# Exercise requirements:
The output is to match the entries below character for character.

# Stored records:
####################

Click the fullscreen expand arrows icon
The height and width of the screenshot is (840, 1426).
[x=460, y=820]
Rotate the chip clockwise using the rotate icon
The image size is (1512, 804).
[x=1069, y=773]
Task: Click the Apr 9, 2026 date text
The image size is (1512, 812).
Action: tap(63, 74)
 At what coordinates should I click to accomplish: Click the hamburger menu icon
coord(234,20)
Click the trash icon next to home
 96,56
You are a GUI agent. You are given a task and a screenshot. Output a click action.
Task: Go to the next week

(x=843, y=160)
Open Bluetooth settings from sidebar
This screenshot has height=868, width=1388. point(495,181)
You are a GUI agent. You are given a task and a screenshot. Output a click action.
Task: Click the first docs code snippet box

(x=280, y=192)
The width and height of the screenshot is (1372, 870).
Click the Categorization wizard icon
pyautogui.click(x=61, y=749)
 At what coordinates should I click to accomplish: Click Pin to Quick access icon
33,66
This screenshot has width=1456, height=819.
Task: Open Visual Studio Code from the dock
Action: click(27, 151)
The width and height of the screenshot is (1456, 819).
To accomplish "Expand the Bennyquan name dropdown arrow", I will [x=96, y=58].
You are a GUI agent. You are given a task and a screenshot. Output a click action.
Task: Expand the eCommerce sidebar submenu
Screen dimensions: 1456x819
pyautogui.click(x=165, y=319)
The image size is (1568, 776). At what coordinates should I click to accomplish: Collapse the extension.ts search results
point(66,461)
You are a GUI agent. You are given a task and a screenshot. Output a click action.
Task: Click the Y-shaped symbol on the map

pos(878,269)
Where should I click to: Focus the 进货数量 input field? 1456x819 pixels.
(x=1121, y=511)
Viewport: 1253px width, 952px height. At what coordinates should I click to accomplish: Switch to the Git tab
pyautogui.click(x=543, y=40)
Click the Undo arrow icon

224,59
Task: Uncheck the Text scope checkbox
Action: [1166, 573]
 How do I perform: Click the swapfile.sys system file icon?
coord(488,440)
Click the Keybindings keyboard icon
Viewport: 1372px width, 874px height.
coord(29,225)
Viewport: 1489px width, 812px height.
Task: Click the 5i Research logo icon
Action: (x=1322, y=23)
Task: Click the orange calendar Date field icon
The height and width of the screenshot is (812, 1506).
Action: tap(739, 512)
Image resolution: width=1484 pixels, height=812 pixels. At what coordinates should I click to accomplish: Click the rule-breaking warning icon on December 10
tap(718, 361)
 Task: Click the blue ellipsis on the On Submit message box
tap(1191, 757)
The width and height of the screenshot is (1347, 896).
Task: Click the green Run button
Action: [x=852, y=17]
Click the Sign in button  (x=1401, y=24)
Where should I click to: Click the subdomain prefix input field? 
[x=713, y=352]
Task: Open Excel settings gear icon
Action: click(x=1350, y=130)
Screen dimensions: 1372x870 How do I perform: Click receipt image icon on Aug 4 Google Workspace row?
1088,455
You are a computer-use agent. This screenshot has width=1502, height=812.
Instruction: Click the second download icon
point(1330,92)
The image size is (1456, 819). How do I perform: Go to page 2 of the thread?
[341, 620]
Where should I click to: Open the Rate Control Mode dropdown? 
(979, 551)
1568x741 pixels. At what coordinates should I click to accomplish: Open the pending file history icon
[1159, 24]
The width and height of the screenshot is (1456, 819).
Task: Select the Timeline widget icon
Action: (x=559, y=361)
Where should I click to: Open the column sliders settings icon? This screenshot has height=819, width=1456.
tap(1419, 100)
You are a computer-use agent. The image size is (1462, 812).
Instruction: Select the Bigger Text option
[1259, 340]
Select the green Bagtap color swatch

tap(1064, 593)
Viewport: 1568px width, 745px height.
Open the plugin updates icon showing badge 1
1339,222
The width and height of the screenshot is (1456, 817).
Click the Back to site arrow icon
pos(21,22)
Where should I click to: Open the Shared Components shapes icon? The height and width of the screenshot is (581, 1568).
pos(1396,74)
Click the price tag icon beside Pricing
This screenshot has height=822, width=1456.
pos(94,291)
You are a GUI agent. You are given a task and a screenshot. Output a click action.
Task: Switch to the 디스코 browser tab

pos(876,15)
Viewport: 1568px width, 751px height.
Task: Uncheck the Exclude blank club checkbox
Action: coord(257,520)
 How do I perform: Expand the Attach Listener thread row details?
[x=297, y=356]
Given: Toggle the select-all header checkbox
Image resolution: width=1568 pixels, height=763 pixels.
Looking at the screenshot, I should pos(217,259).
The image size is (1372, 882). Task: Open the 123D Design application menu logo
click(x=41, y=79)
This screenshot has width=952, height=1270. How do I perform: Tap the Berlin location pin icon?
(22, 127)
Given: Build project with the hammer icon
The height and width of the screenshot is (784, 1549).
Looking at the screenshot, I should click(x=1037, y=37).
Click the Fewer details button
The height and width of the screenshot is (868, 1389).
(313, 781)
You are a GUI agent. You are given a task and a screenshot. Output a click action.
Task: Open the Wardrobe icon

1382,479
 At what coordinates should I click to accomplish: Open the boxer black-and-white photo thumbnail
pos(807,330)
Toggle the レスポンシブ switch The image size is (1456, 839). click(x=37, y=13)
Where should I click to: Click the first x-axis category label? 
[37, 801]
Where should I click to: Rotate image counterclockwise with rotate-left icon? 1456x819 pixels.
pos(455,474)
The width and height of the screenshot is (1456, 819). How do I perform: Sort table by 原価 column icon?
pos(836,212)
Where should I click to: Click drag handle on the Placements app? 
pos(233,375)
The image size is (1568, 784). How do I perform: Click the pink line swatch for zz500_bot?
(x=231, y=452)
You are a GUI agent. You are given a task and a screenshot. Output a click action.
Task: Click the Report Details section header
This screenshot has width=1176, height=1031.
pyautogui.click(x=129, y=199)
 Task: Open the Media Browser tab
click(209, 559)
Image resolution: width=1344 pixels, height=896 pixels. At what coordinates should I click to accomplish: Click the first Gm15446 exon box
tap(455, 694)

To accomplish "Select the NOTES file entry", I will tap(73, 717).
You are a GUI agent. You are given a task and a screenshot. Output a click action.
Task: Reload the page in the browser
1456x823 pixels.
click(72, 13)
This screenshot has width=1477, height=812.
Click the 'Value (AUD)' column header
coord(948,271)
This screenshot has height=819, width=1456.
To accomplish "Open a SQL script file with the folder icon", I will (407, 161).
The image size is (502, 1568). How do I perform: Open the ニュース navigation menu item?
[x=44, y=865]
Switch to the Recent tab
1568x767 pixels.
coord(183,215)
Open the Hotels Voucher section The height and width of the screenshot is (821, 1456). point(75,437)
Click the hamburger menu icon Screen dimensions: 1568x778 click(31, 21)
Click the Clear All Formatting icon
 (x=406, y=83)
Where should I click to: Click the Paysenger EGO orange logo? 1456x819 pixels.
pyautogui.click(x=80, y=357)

####################

# Result of the exercise:
Click the fullscreen expand arrows icon
The height and width of the screenshot is (840, 1426).
[x=460, y=820]
Rotate the chip clockwise using the rotate icon
The image size is (1512, 804).
[x=1069, y=773]
Task: Click the Apr 9, 2026 date text
The image size is (1512, 812).
Action: tap(63, 74)
 At what coordinates should I click to accomplish: Click the hamburger menu icon
coord(234,20)
Click the trash icon next to home
 96,56
You are a GUI agent. You are given a task and a screenshot. Output a click action.
Task: Go to the next week

(x=843, y=160)
Open Bluetooth settings from sidebar
This screenshot has height=868, width=1388. point(495,181)
You are a GUI agent. You are given a task and a screenshot. Output a click action.
Task: Click the first docs code snippet box

(x=280, y=192)
The width and height of the screenshot is (1372, 870).
Click the Categorization wizard icon
pyautogui.click(x=61, y=749)
 At what coordinates should I click to accomplish: Click Pin to Quick access icon
33,66
This screenshot has width=1456, height=819.
Task: Open Visual Studio Code from the dock
Action: click(27, 151)
The width and height of the screenshot is (1456, 819).
To accomplish "Expand the Bennyquan name dropdown arrow", I will [x=96, y=58].
You are a GUI agent. You are given a task and a screenshot. Output a click action.
Task: Expand the eCommerce sidebar submenu
Screen dimensions: 1456x819
pyautogui.click(x=165, y=319)
The image size is (1568, 776). At what coordinates should I click to accomplish: Collapse the extension.ts search results
point(66,461)
You are a GUI agent. You are given a task and a screenshot. Output a click action.
Task: Click the Y-shaped symbol on the map

pos(878,269)
Where should I click to: Focus the 进货数量 input field? 1456x819 pixels.
(x=1121, y=511)
Viewport: 1253px width, 952px height. At what coordinates should I click to accomplish: Switch to the Git tab
pyautogui.click(x=543, y=40)
Click the Undo arrow icon

224,59
Task: Uncheck the Text scope checkbox
Action: [1166, 573]
 How do I perform: Click the swapfile.sys system file icon?
coord(488,440)
Click the Keybindings keyboard icon
Viewport: 1372px width, 874px height.
coord(29,225)
Viewport: 1489px width, 812px height.
Task: Click the 5i Research logo icon
Action: (x=1322, y=23)
Task: Click the orange calendar Date field icon
The height and width of the screenshot is (812, 1506).
Action: tap(739, 512)
Image resolution: width=1484 pixels, height=812 pixels. At what coordinates should I click to accomplish: Click the rule-breaking warning icon on December 10
tap(718, 361)
 Task: Click the blue ellipsis on the On Submit message box
tap(1191, 757)
The width and height of the screenshot is (1347, 896).
Task: Click the green Run button
Action: [x=852, y=17]
Click the Sign in button  (x=1401, y=24)
Where should I click to: Click the subdomain prefix input field? 
[x=713, y=352]
Task: Open Excel settings gear icon
Action: click(x=1350, y=130)
Screen dimensions: 1372x870 How do I perform: Click receipt image icon on Aug 4 Google Workspace row?
1088,455
You are a computer-use agent. This screenshot has width=1502, height=812.
Instruction: Click the second download icon
point(1330,92)
The image size is (1456, 819). How do I perform: Go to page 2 of the thread?
[341, 620]
Where should I click to: Open the Rate Control Mode dropdown? 
(979, 551)
1568x741 pixels. At what coordinates should I click to accomplish: Open the pending file history icon
[1159, 24]
The width and height of the screenshot is (1456, 819).
Task: Select the Timeline widget icon
Action: (x=559, y=361)
Where should I click to: Open the column sliders settings icon? This screenshot has height=819, width=1456.
tap(1419, 100)
You are a computer-use agent. The image size is (1462, 812).
Instruction: Select the Bigger Text option
[1259, 340]
Select the green Bagtap color swatch

tap(1064, 593)
Viewport: 1568px width, 745px height.
Open the plugin updates icon showing badge 1
1339,222
The width and height of the screenshot is (1456, 817).
Click the Back to site arrow icon
pos(21,22)
Where should I click to: Open the Shared Components shapes icon? The height and width of the screenshot is (581, 1568).
pos(1396,74)
Click the price tag icon beside Pricing
This screenshot has height=822, width=1456.
pos(94,291)
You are a GUI agent. You are given a task and a screenshot. Output a click action.
Task: Switch to the 디스코 browser tab

pos(876,15)
Viewport: 1568px width, 751px height.
Task: Uncheck the Exclude blank club checkbox
Action: coord(257,520)
 How do I perform: Expand the Attach Listener thread row details?
[x=297, y=356]
Given: Toggle the select-all header checkbox
Image resolution: width=1568 pixels, height=763 pixels.
Looking at the screenshot, I should pos(217,259).
The image size is (1372, 882). Task: Open the 123D Design application menu logo
click(x=41, y=79)
This screenshot has width=952, height=1270. How do I perform: Tap the Berlin location pin icon?
(22, 127)
Given: Build project with the hammer icon
The height and width of the screenshot is (784, 1549).
Looking at the screenshot, I should click(x=1037, y=37).
Click the Fewer details button
The height and width of the screenshot is (868, 1389).
(313, 781)
You are a GUI agent. You are given a task and a screenshot. Output a click action.
Task: Open the Wardrobe icon

1382,479
 At what coordinates should I click to accomplish: Open the boxer black-and-white photo thumbnail
pos(807,330)
Toggle the レスポンシブ switch The image size is (1456, 839). click(x=37, y=13)
Where should I click to: Click the first x-axis category label? 
[37, 801]
Where should I click to: Rotate image counterclockwise with rotate-left icon? 1456x819 pixels.
pos(455,474)
The width and height of the screenshot is (1456, 819). How do I perform: Sort table by 原価 column icon?
pos(836,212)
Where should I click to: Click drag handle on the Placements app? 
pos(233,375)
The image size is (1568, 784). How do I perform: Click the pink line swatch for zz500_bot?
(x=231, y=452)
You are a GUI agent. You are given a task and a screenshot. Output a click action.
Task: Click the Report Details section header
This screenshot has width=1176, height=1031.
pyautogui.click(x=129, y=199)
 Task: Open the Media Browser tab
click(209, 559)
Image resolution: width=1344 pixels, height=896 pixels. At what coordinates should I click to accomplish: Click the first Gm15446 exon box
tap(455, 694)

To accomplish "Select the NOTES file entry", I will tap(73, 717).
You are a GUI agent. You are given a task and a screenshot. Output a click action.
Task: Reload the page in the browser
1456x823 pixels.
click(72, 13)
This screenshot has width=1477, height=812.
Click the 'Value (AUD)' column header
coord(948,271)
This screenshot has height=819, width=1456.
To accomplish "Open a SQL script file with the folder icon", I will (407, 161).
The image size is (502, 1568). How do I perform: Open the ニュース navigation menu item?
[x=44, y=865]
Switch to the Recent tab
1568x767 pixels.
coord(183,215)
Open the Hotels Voucher section The height and width of the screenshot is (821, 1456). point(75,437)
Click the hamburger menu icon Screen dimensions: 1568x778 click(31, 21)
Click the Clear All Formatting icon
 (x=406, y=83)
Where should I click to: Click the Paysenger EGO orange logo? 1456x819 pixels.
pyautogui.click(x=80, y=357)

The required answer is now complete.